RisingWave Storage Engine Optimization: Higher Performance at Lower Cost

Background

In the article "Hummock: A Storage Engine Designed for Stream Processing", we introduced the design philosophy and basic architecture of Hummock. This article mainly discusses the significant improvements and optimizations made in recent versions of Hummock.

Fast Compaction

Initially, Hummock's data file format was inspired by the design of RocksDB's Sstable. Later, to enhance query performance, Hummock adopted the xor filter to replace the original Bloom filter (RocksDB also introduced a Ribbon filter algorithm based on the xor filter). However, the xor filter temporarily consumes a large amount of memory during construction. To reduce memory usage, Hummock revamped its data storage format to build a filter for each block unit instead of a global single filter. This approach reduced peak memory usage, enabling RisingWave to operate in environments with lower specifications.

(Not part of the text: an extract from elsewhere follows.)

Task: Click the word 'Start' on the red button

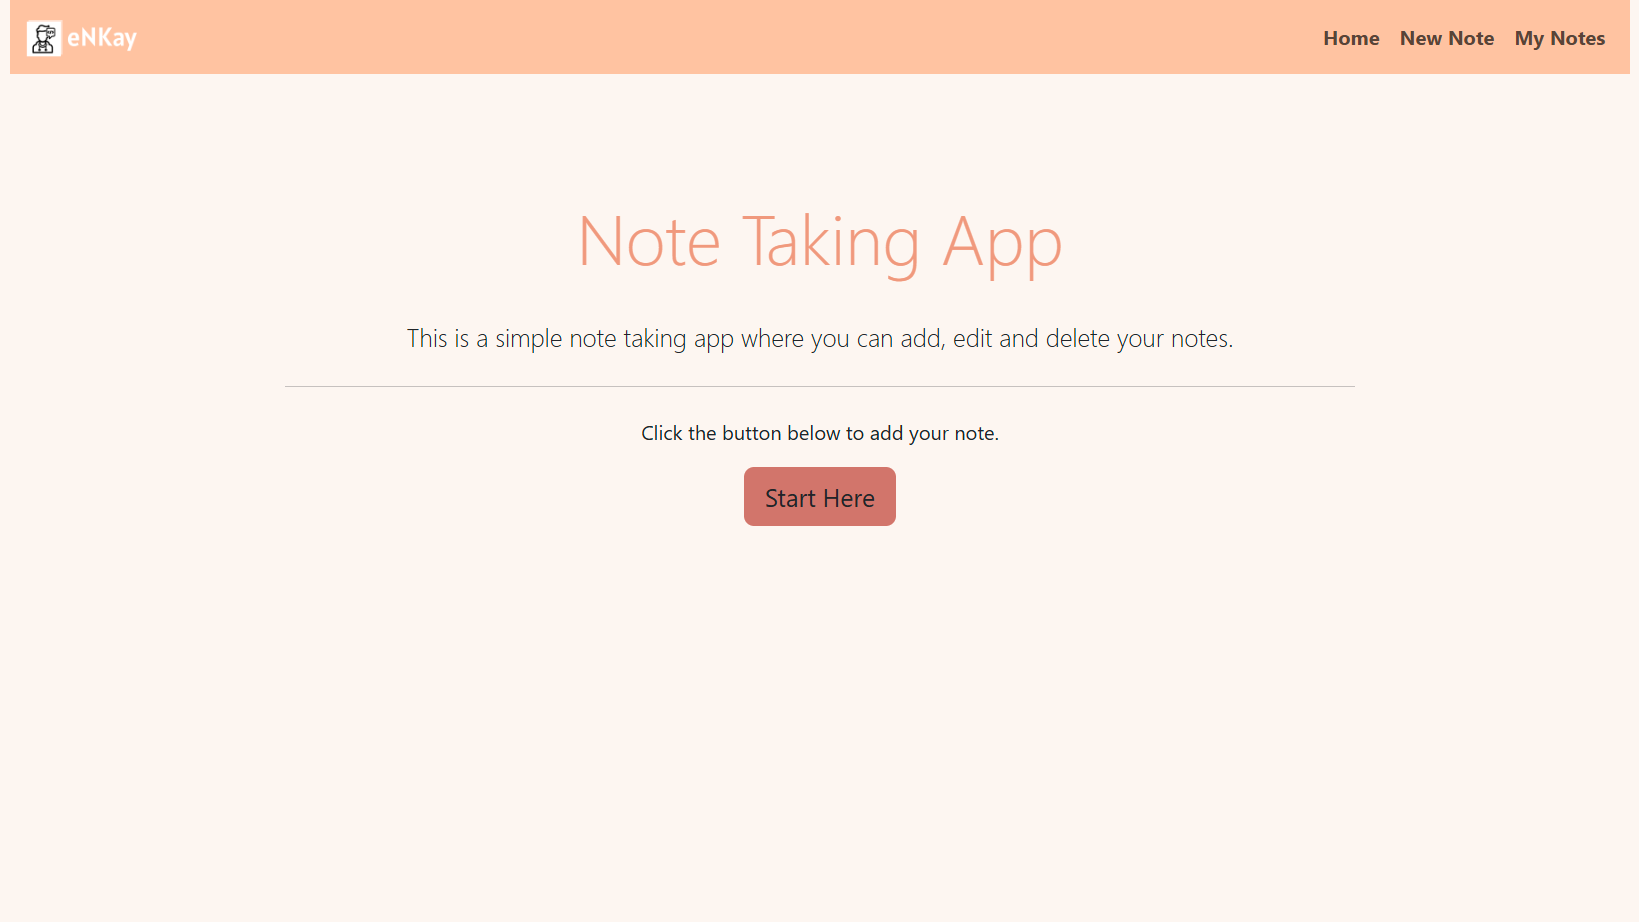Action: [x=791, y=498]
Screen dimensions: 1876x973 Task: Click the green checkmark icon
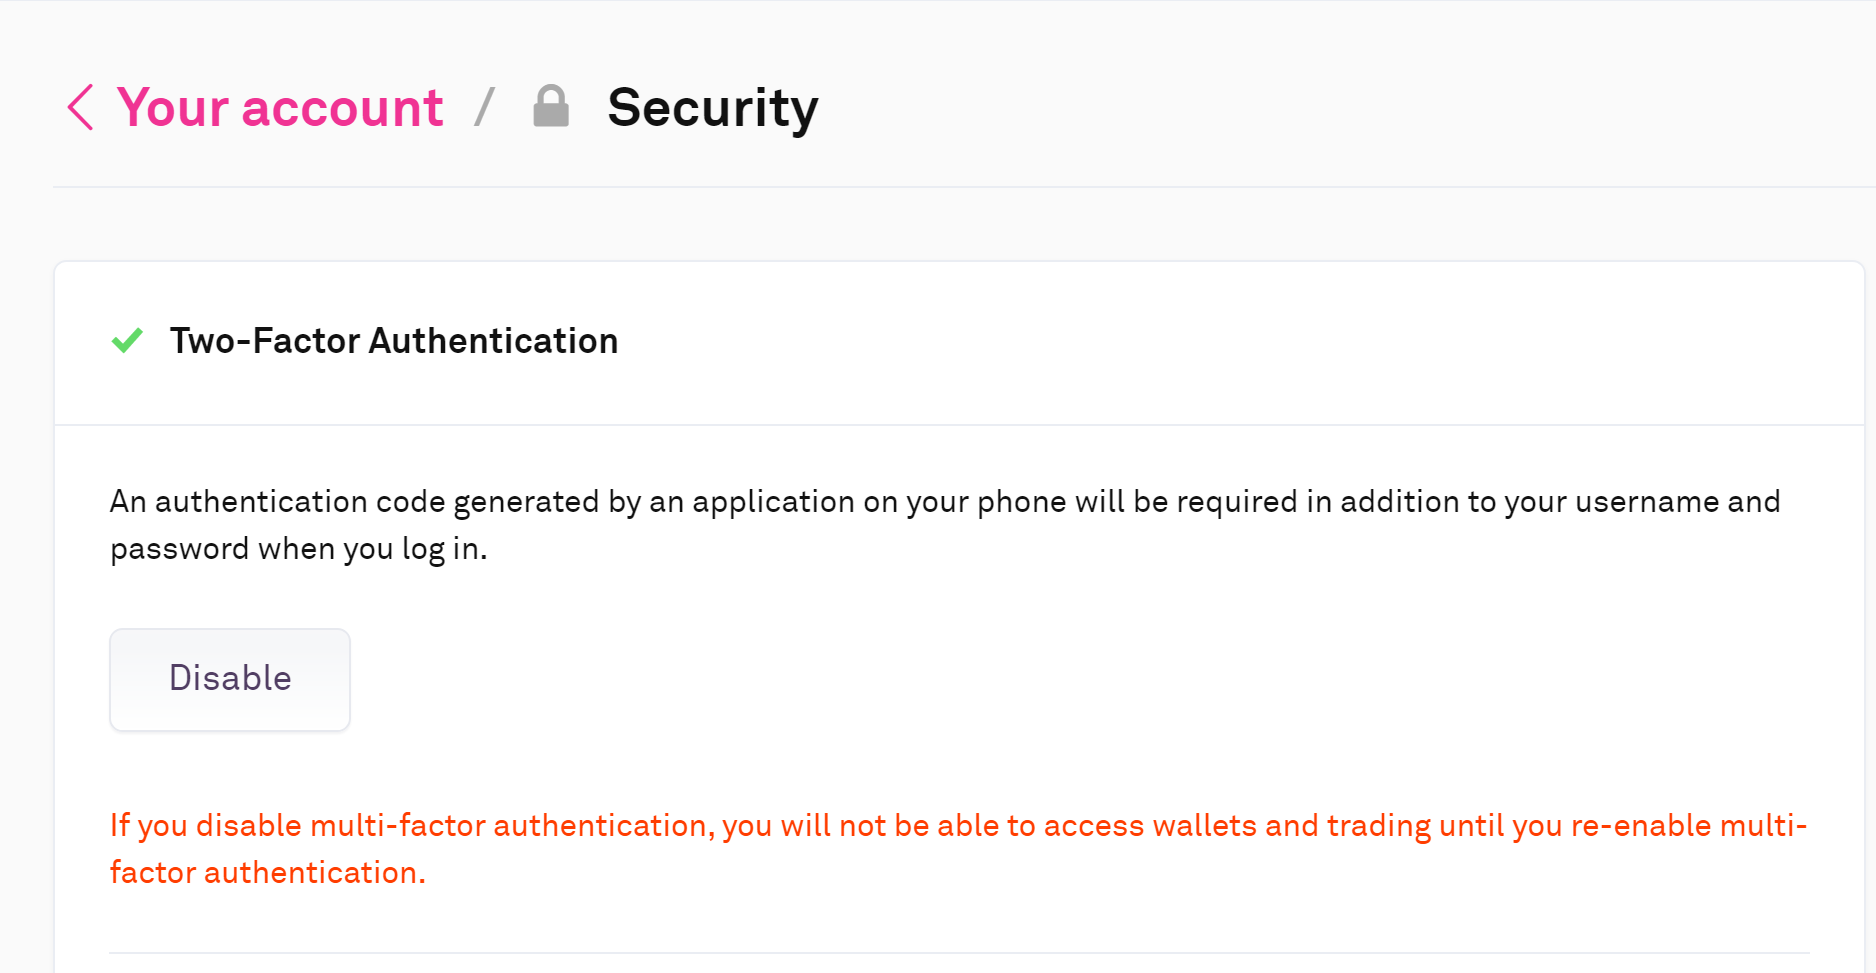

In comparison to BTree-like data structures, LSM Tree achieves higher write throughput by utilizing sequential writing and background organization. However, this comes at the expense of write amplification, where the same data may undergo repeated compaction. For a more detailed understanding of this, you can read RocksDB Tuning Guide.

When dealing with L1(Level 1, mentioned in RocksDB Tuning Guide) and older data, the process of moving data from an upper-level file to a lower level often results in overlapping with multiple files at the lower level. This necessitates including more than one file in the same compaction task, which leads to write amplification. However, it's important to note that even if files at the upper-level overlap with several files at the lower level, it doesn't necessarily mean that every block from the upper-level overlaps with a block at the lower level. This is unless each write operation strictly adheres to an equal probability distribution within the same range.

Therefore, if our compaction algorithm operates at a block granularity instead of a key granularity, it can avoid the overhead of decompression and recompression for blocks that do not overlap with other files in the task. These blocks can be directly copied to the new file.

Below is the traditional compaction algorithm:

Traditional compaction algorithm.

Here is our improved algorithm:

Improved compaction algorithm.

Comparing the traditional algorithm, it's clear that blocks 1 and 3 in SST2 of the improved algorithm, if not duplicated with data in SST1, can be directly copied to the output file, thus avoiding additional parsing and compression costs.

Our tests across various read and write loads showed that this optimization can save 20% to 50% of compactor CPU resources. For scenarios with heavy writes and high throughput, this optimization significantly reduces the cost of compaction operations. Currently, this feature is still under testing and is not enabled by default.

IO Prefetch

Like RocksDB, Hummock's storage design is based on organizing data at the block level. When the application queries data, it reads blocks one by one. If a block is not in the cache, it triggers an IO operation to read from remote storage (e.g., S3 storage in AWS environments). However, developers familiar with S3 know that S3's latency for random reads is extremely high, making it more suitable for sequential reading of large objects. Therefore, when users perform OLAP-type queries (e.g., select count(*) from mv;), Hummock has to send IO operations one by one, significantly increasing query response times.

A similar scenario occurs when users want to create another materialized view for an already imported data table, requiring traversal of all historical data, thus being limited by the reading method mentioned above.

Therefore, for batch queries in RisingWave, in the underlying storage, when we find that the current block is not in the cache, we will read multiple blocks within the current range at once. This allows us to maximize the utilization of S3's bandwidth throughput, and also reduces the IO cost of S3, as the streaming interface is counted as a single IO while S3 charges based on the number of IOs. Through some simple tests, this optimization can improve the speed of some OLAP queries by up to 8 times. However, this is only under extreme circumstances, as there are still many complex SQL bottlenecks related to computational operations, and the actual improvement depends on the query type and business scenario.

In addition to query performance, cost is also a key concern for databases. For storage backends like AWS S3, in addition to the fixed monthly charges for storing data based on size, IO operations are charged based on the number of operations. Therefore, besides optimizing performance, one of our important directions in optimizing the storage system is how to utilize the high throughput and high latency characteristics of S3 to improve its efficiency and reduce costs. In the future, we will choose IO strategies more accurately based on different query plans to further improve processing speed, and also use local disks as secondary cache to increase cache hit rate and reduce access frequency to S3.